_Given instruction_: Reproduce the following lines word for word.

# Dataset extract start

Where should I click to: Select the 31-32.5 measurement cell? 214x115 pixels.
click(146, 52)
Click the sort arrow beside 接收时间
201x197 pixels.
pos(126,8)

# Dataset extract end

_Result_:
Where should I click to: Select the 31-32.5 measurement cell? 214x115 pixels.
click(146, 52)
Click the sort arrow beside 接收时间
201x197 pixels.
pos(126,8)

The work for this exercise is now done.